# What you are asked to do:
Repeat the part of the D.C. United preseason article starting at "At the close" and ending at "respective national teams.", word for word.

Coaches and players reconvened at RFK Stadium this week to kick off D.C. United's 2010 preseason under new boss Curt Onalfo, and even ventured outside for a Monday morning session on the RFK Stadium auxiliary turf field, despite 20-degree temperatures and ample snowdrifts that required several hours of shoveling after a weekend storm.
But for several members of the D.C. squad, preparations for the new campaign have been well underway for months thanks to injuries, international duty and the simple reality of Major League Soccer's ever-increasing physical demands.
At the close of a long, grinding season, some players prefer to briefly step away from the game altogether and clear their minds during the holidays. But most profess the importance of maintaining a base level of fitness throughout the winter to make preseason's workouts less painful. That task was straightforward for Troy Perkins, Chris Pontius and Dejan Jakovic, who were called into camps arranged by their respective national teams.
For those recovering from offseason surgeries, the challenge is much greater.
"I work harder during the offseason than I do during the season now," said midfielder Santino Quaranta earlier this winter. "For me it's a challenge of everything I eat, everything I do on a daily basis -- it makes it that much easier. It's already hard enough when you're not running and playing for a certain amount of time, and I'm injured as well, so it's like double the amount of work."
Quaranta broke a bone in his left foot during practice last October, requiring surgery followed by four to six months of healing and rehabilitation. He spent late fall and winter shuttling back and forth between team-supervised work at RFK and personal training sessions near his Baltimore home, and will gradually ramp up his involvement in team activities over United's lengthy preseason calendar.
"I agree with Tino on that one," said defender Julius James. "Because you have to maintain your fitness and most of the time it's not with the ball, you know? So it's tougher to do all this running. You try to build up muscle mass to tide you through the season, and you have to try to get better with all this extra stuff. When we're playing, it's fun -- you're with your teammates and training is hard, but most of the time [during offseason] you're alone doing all this stuff."
James earned hero status for playing -- and scoring -- in the final moments of United's 2009 finale at Kansas City despite a pulled hamstring. But the Trinidadian faced a tougher challenge in the offseason with his decision to surgically repair a long-nagging shoulder injury that first flared up back in his rookie season with Toronto FC.
"I feel really good, because I've had this problem since the beginning of my professional career. It happened to me in Toronto in preseason. I think we were in South Carolina and my shoulder dislocated down there," he said. "It's a lot tighter now. There was some torn stuff and the doctor said he put some nails in there to staple my stuff together. It was pretty loose, actually."

(Entries drawn from a collection)
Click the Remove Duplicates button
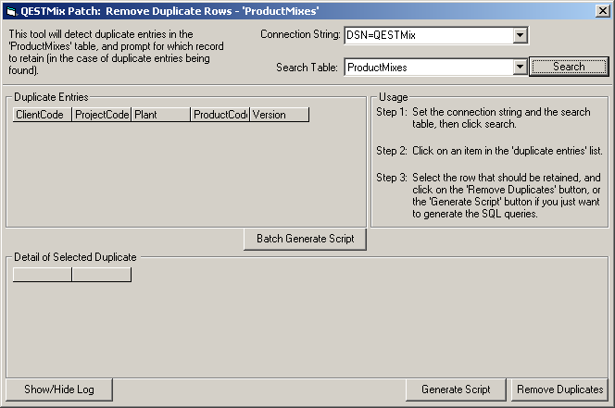Viewport: 615px width, 408px height. pyautogui.click(x=559, y=389)
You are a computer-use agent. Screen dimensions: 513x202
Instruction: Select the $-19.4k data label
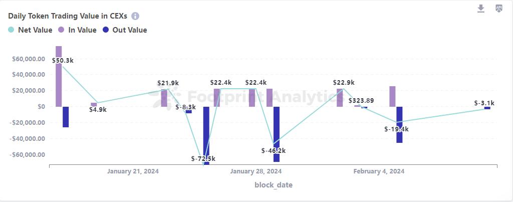coord(397,129)
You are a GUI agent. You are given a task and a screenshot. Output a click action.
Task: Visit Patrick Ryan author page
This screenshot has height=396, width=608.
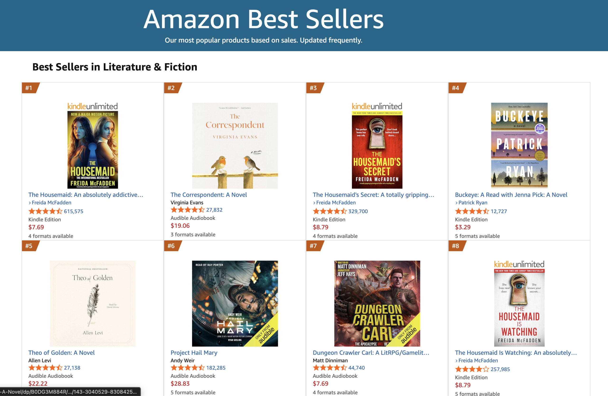point(473,203)
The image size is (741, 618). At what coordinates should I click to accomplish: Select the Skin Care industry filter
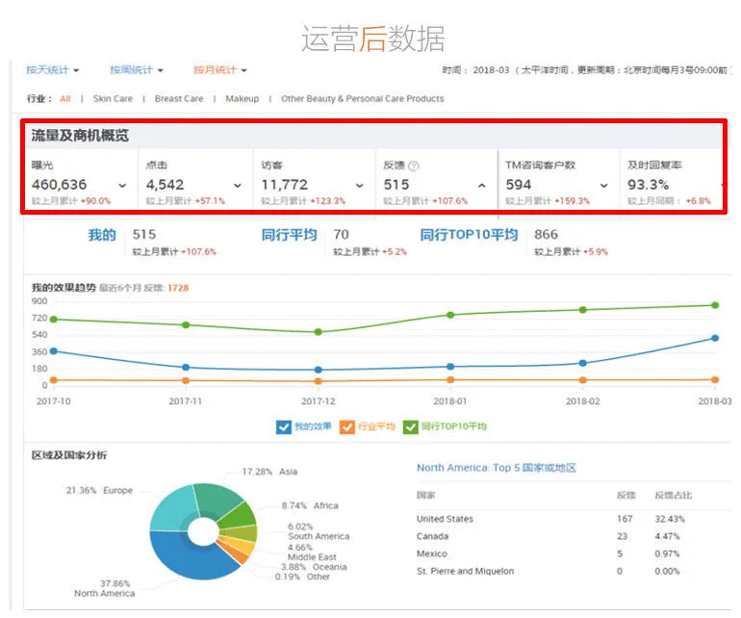point(113,98)
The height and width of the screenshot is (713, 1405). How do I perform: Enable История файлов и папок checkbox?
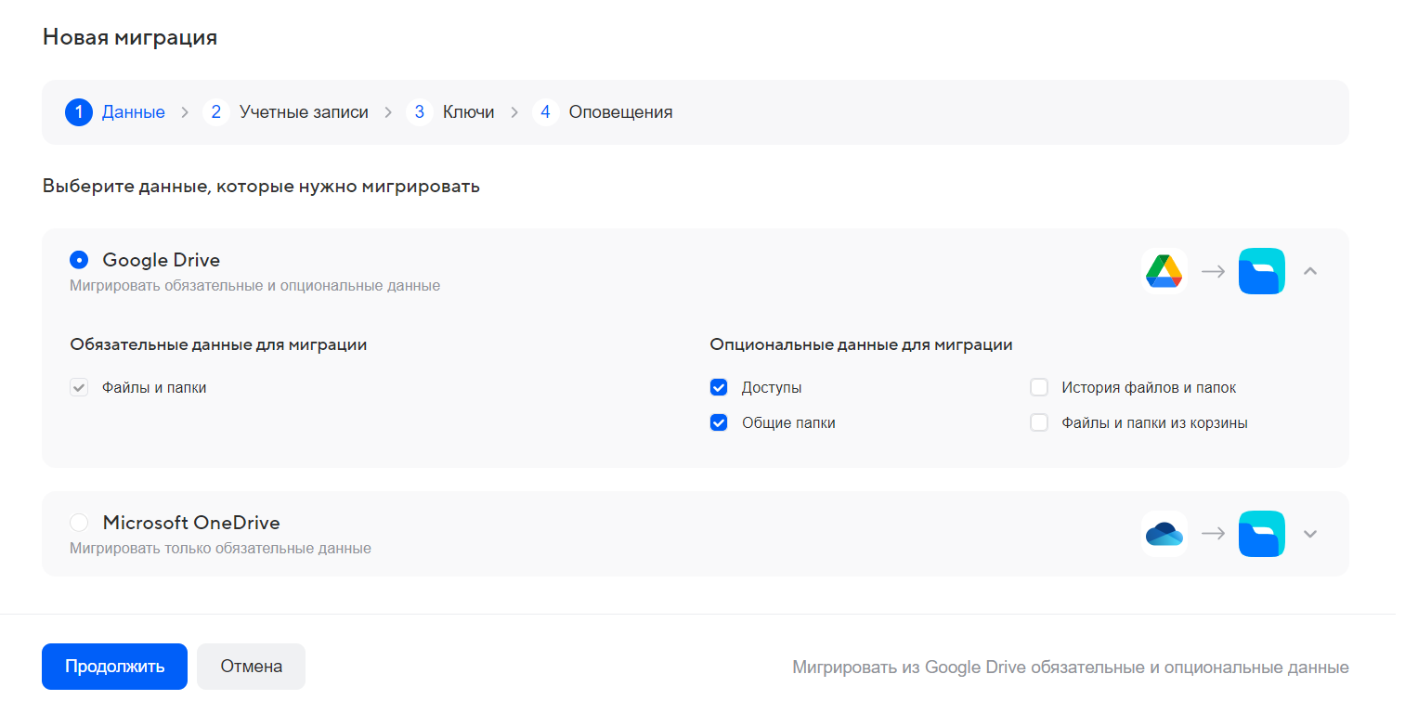[x=1039, y=388]
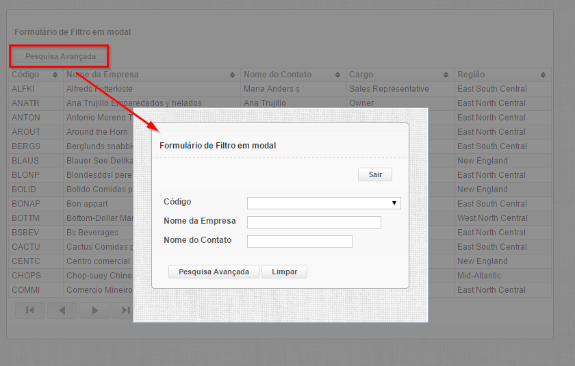Screen dimensions: 575x366
Task: Click the Nome da Empresa text field
Action: (314, 222)
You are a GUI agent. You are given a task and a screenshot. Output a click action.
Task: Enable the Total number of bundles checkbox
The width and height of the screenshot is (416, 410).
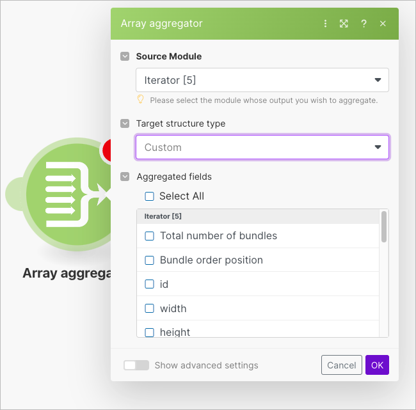[x=149, y=236]
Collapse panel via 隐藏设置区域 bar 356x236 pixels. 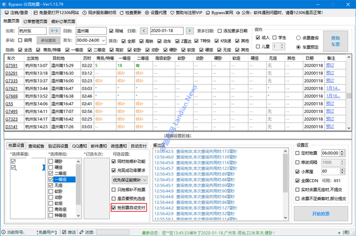pos(178,135)
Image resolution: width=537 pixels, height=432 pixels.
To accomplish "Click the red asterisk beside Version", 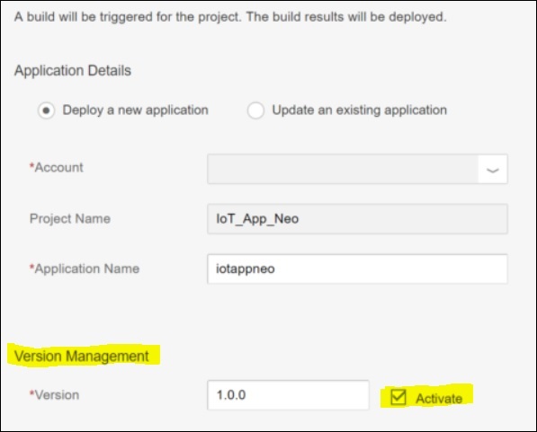I will click(31, 393).
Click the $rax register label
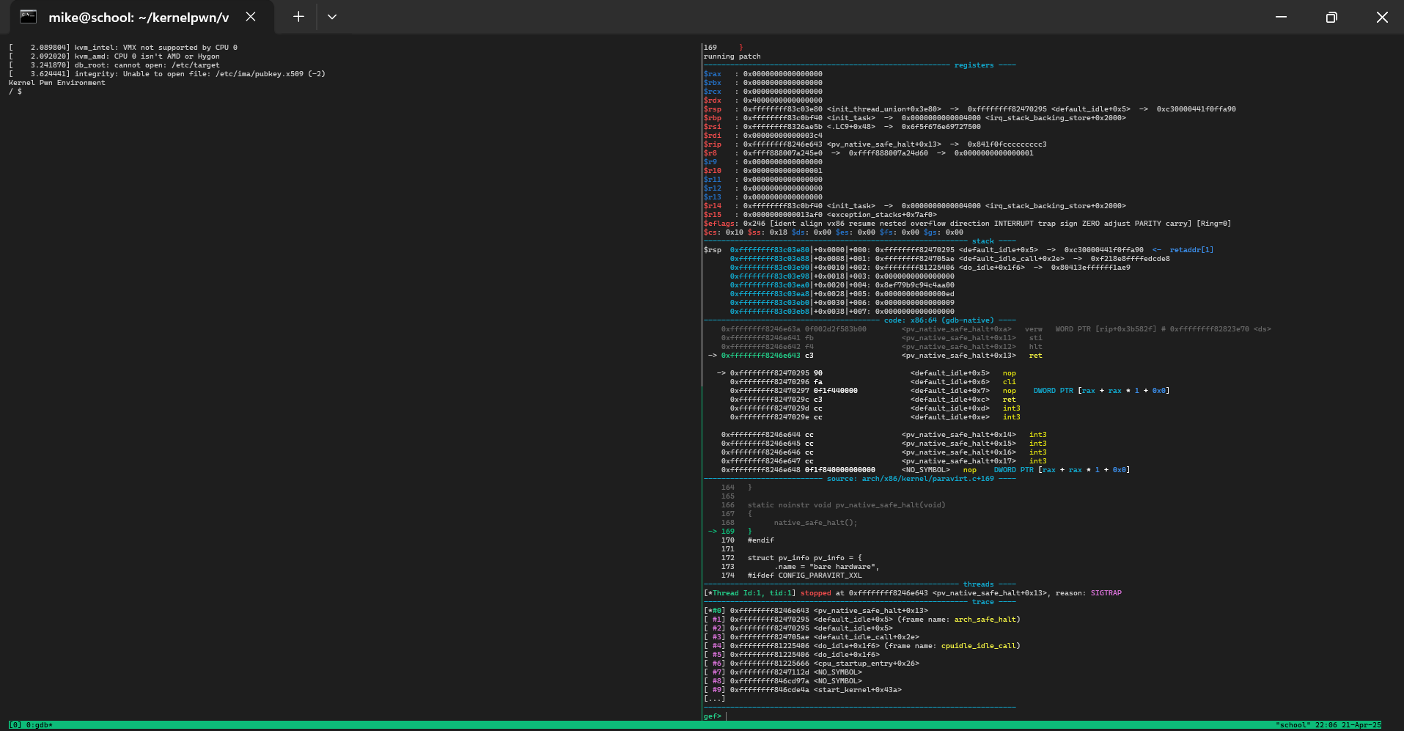 (x=713, y=74)
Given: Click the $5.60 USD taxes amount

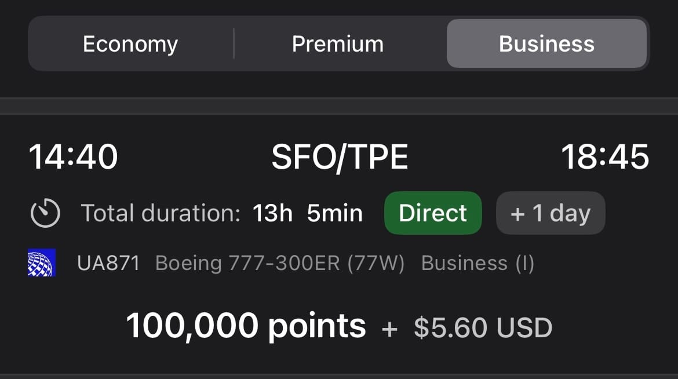Looking at the screenshot, I should 483,327.
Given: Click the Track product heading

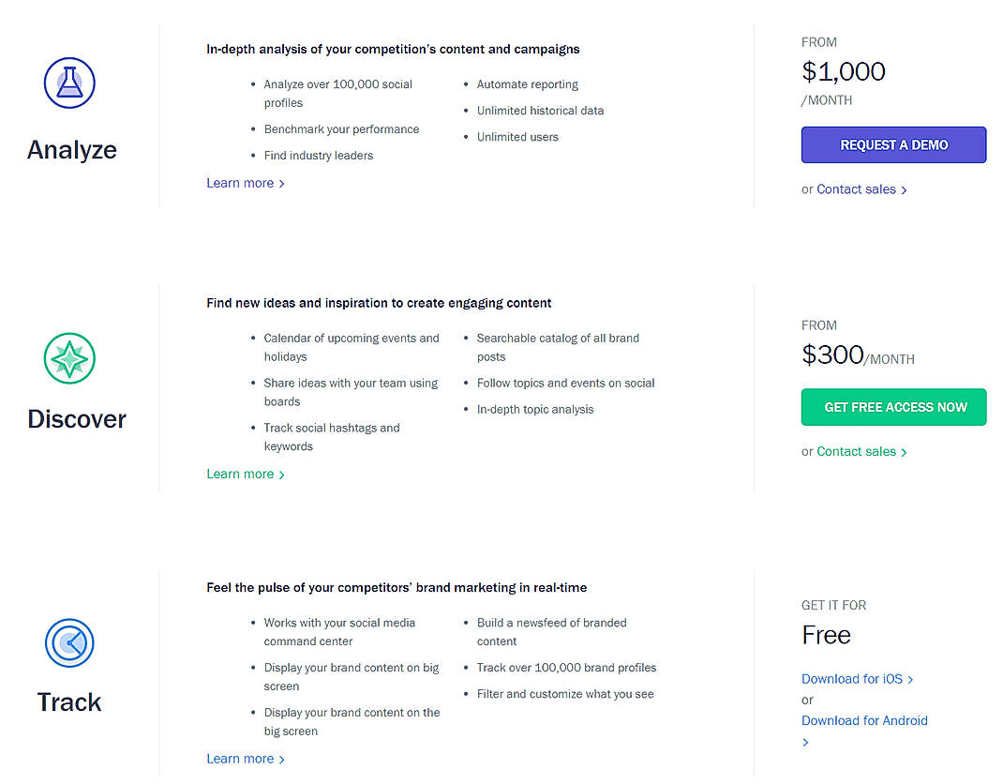Looking at the screenshot, I should (69, 702).
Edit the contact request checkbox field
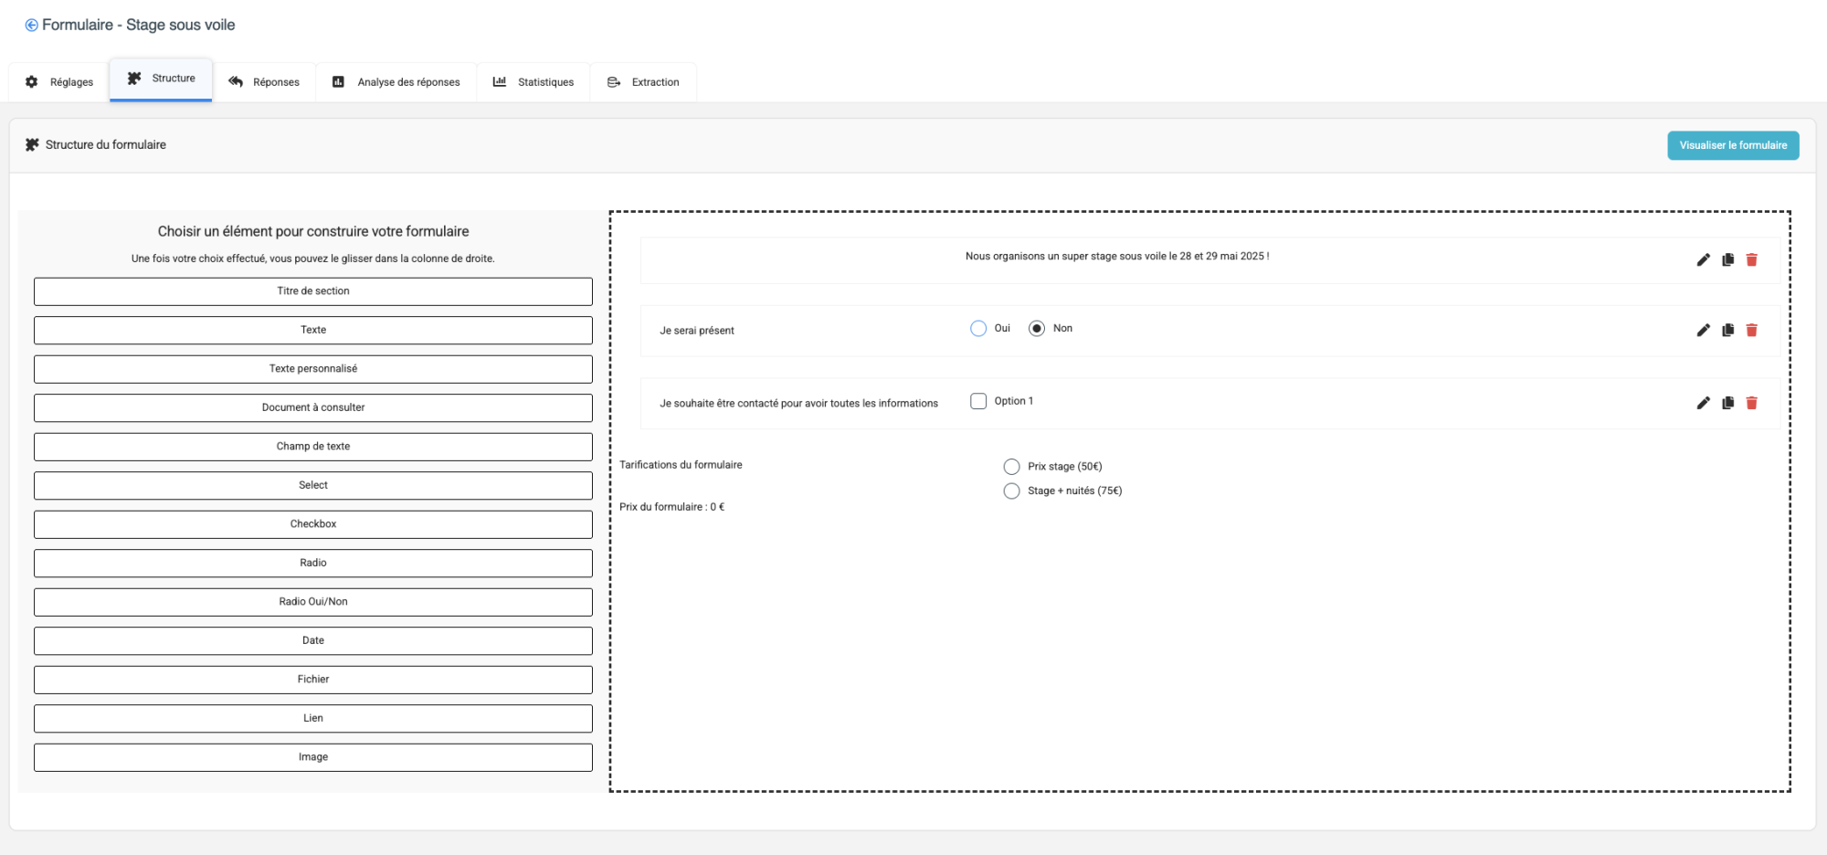Viewport: 1827px width, 855px height. (x=1703, y=403)

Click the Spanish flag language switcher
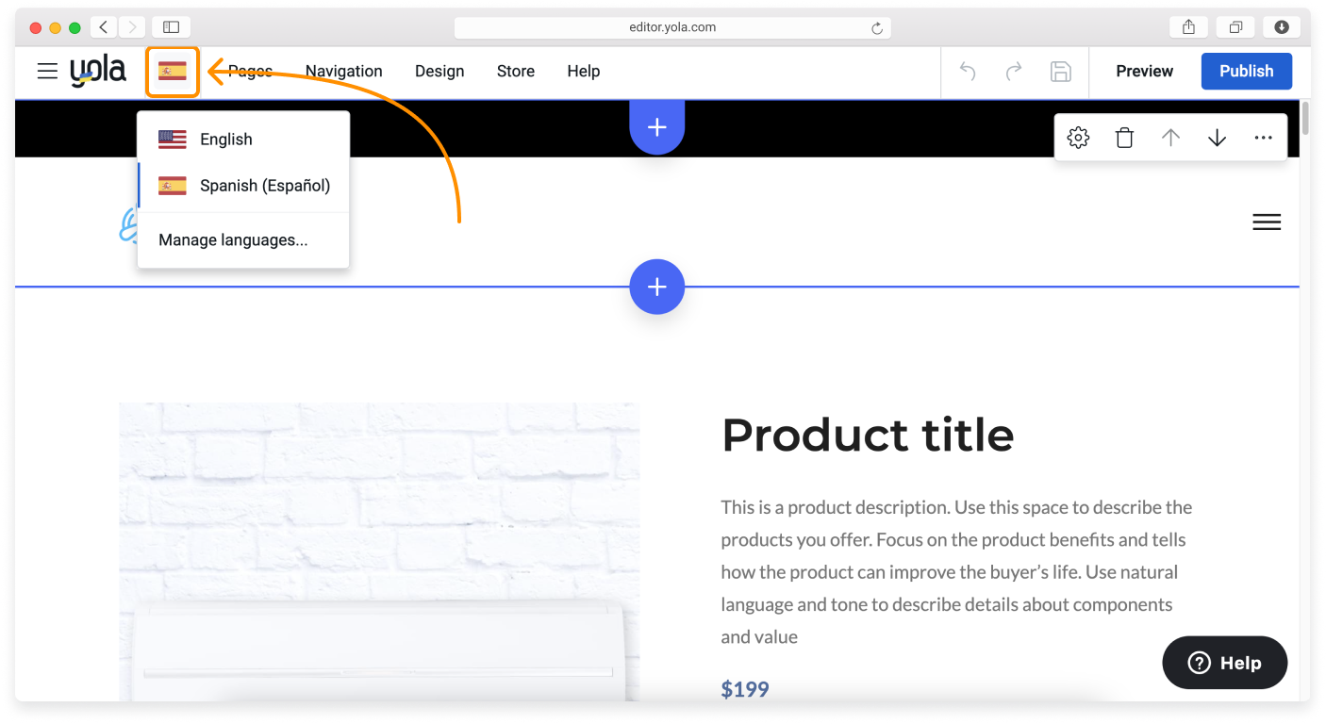173,71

# Result for this exercise:
At the close of a long, grinding season, some players prefer to briefly step away from the game altogether and clear their minds during the holidays. But most profess the importance of maintaining a base level of fitness throughout the winter to make preseason's workouts less painful. That task was straightforward for Troy Perkins, Chris Pontius and Dejan Jakovic, who were called into camps arranged by their respective national teams.